August 11, 2004

Archive game videos exposed?

So I wanted to do a little pointing at the Internet Archive's Game Videos Archive, since I mentioned it briefly in the linklog, but didn't elaborate - it's been a lot of work to put together for me and (mainly) for lots of amazing contributors. There are actually a bunch of collections within the main hubpage, so let's check em out.

I may have mentioned the Machinima collection before, but it's now got more than 300 movies, with good metadata from Henry Lowood and others at Stanford - amazing stuff including the Soldats San Merci Battlefield 1942 series, and, obviously, Red Vs. Blue. Much of the catalog was grabbed from Machinima.com, so many thanks to Hugh Hancock for that.

The Speed Runs collection is shaping up to be amazing, too, thanks to the tireless work of Nolan 'Radix' Pflug from the PlanetQuake Speed Demos Archive. Over 100 movies showing games being completed as swiftly as possible - there's even captured movie versions of the original Doom Ultra Violence speed runs, as well as great stuff like Super Mario Bros in 5 minutes and 10 seconds, and many newer and more surprising titles.

One collection we got out of the blue is the Video Game Previews collection from Video Pipeline, a now-defunct company who provided video footage of the latest games to game stores and suchlike. There are over 2,000 movies from 1993-2003 in all, and some great stuff, including the canned N64 version of Eternal Darkness, semi-insane live-action ads for Boogerman, and a wealth of other material - particularly good since most commercial gaming sites only have video back to, say, 1999 or 2000.

The other game-related video material is on a smaller scale, but still worthy - this includes game/software longform EPKs, including goodness like the Riven B-Roll footage, the Pyst EPK (OK, maybe John Goodman singing a Myst pastiche interminably isn't THAT much goodness), and the previously-mentioned Neverhood making-of. Also just being added to is the high score/skill-based replay collection, such as playing GigaWing 2 without smart bombs - crazy stuff.

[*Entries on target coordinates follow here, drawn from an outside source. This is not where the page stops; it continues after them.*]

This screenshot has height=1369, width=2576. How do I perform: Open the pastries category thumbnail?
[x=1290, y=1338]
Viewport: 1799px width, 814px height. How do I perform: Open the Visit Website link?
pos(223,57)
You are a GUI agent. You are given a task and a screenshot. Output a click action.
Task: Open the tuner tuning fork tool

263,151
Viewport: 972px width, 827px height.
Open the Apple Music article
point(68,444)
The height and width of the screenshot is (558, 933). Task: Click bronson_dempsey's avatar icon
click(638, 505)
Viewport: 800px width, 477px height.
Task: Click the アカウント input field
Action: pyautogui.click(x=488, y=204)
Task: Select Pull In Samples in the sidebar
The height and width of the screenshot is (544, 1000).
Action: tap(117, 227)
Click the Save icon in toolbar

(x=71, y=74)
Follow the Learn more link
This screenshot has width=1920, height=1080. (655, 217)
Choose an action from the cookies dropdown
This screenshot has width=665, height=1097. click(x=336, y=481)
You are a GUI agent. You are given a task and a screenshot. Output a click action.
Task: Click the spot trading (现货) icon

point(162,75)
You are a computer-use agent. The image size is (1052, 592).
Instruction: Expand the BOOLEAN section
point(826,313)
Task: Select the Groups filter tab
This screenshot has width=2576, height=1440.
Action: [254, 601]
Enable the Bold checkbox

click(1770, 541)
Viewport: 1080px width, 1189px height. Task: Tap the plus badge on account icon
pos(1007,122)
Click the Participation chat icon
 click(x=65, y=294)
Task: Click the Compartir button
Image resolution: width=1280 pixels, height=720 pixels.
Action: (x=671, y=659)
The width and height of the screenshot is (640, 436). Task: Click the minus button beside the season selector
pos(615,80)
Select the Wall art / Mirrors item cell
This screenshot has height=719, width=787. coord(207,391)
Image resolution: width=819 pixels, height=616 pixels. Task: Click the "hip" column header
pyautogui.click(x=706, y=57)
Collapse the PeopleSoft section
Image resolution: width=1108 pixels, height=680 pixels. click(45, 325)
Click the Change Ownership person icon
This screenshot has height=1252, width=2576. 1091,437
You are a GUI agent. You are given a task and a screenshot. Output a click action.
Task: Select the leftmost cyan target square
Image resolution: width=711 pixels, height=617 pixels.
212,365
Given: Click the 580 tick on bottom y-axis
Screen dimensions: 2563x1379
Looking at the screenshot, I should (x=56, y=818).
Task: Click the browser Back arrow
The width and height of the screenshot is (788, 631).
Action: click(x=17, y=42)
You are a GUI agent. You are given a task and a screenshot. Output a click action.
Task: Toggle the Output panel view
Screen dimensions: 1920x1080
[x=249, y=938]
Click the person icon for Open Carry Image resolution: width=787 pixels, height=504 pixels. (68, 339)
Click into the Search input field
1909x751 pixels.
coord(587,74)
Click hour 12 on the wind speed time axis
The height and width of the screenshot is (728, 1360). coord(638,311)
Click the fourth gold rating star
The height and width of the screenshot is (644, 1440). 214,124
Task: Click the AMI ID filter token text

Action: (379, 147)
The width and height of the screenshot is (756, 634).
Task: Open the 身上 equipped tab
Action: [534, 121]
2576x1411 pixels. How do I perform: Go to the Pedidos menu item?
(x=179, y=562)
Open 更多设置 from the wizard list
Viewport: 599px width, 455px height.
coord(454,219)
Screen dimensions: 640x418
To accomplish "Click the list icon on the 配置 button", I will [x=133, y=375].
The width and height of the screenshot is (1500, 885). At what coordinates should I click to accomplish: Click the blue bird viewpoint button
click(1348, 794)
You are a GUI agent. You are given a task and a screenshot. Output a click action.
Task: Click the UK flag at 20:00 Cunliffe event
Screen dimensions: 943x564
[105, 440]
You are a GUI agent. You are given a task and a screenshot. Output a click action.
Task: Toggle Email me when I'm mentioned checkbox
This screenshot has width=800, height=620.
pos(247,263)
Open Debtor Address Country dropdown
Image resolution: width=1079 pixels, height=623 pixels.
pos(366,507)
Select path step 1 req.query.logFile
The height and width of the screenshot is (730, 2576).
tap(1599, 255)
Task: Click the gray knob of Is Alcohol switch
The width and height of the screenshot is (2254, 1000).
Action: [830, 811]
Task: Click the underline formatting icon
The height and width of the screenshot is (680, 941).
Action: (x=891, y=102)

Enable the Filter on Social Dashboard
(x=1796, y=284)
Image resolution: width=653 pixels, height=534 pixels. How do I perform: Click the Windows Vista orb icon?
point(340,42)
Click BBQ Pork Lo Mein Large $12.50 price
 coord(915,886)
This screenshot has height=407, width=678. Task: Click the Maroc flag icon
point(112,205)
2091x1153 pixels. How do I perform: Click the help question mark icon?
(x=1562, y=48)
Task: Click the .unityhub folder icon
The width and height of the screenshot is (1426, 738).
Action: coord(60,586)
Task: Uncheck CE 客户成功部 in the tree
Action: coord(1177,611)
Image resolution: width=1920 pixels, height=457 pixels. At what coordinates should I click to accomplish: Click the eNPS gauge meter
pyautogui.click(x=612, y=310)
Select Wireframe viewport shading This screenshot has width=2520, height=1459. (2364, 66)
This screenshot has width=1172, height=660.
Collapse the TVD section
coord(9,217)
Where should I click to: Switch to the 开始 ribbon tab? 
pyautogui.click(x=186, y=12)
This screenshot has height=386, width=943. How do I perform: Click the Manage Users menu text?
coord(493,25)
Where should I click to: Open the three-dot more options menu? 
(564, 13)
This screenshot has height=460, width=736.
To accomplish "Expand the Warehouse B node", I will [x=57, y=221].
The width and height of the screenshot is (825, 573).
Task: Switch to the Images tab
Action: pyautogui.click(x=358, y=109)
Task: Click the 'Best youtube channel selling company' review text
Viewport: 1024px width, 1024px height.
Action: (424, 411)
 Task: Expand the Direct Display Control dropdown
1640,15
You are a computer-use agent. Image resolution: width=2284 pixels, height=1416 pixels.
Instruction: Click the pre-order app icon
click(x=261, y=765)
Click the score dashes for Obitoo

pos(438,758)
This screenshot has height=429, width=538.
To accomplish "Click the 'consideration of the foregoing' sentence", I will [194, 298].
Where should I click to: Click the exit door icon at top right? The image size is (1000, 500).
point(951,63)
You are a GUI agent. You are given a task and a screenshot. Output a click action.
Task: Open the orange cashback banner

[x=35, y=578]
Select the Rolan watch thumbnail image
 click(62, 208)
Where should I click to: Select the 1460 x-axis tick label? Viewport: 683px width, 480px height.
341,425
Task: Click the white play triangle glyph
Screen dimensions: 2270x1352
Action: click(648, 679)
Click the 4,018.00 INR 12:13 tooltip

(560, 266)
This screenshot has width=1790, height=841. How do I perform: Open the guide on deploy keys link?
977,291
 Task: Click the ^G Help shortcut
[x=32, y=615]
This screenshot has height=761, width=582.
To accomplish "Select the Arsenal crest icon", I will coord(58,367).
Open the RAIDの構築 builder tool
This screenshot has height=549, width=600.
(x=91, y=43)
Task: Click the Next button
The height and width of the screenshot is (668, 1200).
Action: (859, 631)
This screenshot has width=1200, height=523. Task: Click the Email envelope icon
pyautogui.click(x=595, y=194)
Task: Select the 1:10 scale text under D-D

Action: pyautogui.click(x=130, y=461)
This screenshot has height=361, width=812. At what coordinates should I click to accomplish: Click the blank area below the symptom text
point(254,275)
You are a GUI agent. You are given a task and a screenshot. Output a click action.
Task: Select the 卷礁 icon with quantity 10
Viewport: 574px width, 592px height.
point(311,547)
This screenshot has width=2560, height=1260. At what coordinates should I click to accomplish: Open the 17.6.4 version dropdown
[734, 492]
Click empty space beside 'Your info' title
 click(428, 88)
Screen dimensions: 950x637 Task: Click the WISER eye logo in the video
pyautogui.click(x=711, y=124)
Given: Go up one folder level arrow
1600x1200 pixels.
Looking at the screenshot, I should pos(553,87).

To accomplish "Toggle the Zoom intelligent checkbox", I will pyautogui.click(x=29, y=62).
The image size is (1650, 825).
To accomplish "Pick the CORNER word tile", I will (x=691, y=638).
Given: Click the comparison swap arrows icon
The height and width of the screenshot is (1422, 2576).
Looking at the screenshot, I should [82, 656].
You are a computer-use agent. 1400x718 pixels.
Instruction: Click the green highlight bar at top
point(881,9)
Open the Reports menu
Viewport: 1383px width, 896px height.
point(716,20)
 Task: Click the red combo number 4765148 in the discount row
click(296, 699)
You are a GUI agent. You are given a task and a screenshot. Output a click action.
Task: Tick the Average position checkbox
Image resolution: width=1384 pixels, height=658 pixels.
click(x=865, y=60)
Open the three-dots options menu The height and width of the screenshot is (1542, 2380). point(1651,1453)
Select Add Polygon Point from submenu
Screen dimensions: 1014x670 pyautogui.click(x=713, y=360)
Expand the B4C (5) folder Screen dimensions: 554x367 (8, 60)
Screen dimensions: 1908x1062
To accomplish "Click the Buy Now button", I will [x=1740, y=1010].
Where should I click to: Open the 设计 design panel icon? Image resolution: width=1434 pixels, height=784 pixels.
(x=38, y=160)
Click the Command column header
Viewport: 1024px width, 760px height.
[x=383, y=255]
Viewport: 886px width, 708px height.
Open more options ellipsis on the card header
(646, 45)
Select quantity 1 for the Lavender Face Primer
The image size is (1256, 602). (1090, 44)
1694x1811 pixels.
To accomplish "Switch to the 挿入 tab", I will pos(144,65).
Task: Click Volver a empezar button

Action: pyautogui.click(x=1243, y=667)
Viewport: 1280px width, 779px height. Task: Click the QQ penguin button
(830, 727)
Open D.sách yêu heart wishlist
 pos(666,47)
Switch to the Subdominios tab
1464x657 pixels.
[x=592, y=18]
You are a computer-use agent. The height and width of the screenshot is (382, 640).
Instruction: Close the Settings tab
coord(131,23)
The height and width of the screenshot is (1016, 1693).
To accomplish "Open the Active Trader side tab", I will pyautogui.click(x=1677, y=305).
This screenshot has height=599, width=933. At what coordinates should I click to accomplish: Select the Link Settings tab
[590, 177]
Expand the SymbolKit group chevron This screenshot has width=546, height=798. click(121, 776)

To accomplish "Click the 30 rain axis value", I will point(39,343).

Finally, we have the CLASP Classic Software Preservation page, which is still heavily in Beta, waiting for an abstraction of the Archive.org site so it can handle uploads from 'software'-related collections in a much easier fashion. But, if you look at the details page for Dungeon Master on the Amiga, you can see what we're trying to do - using the DMCA exemption to do good-quality, private archiving of important game software. We'll have to see how we can progress this - there's already been some interest in it, anyhow.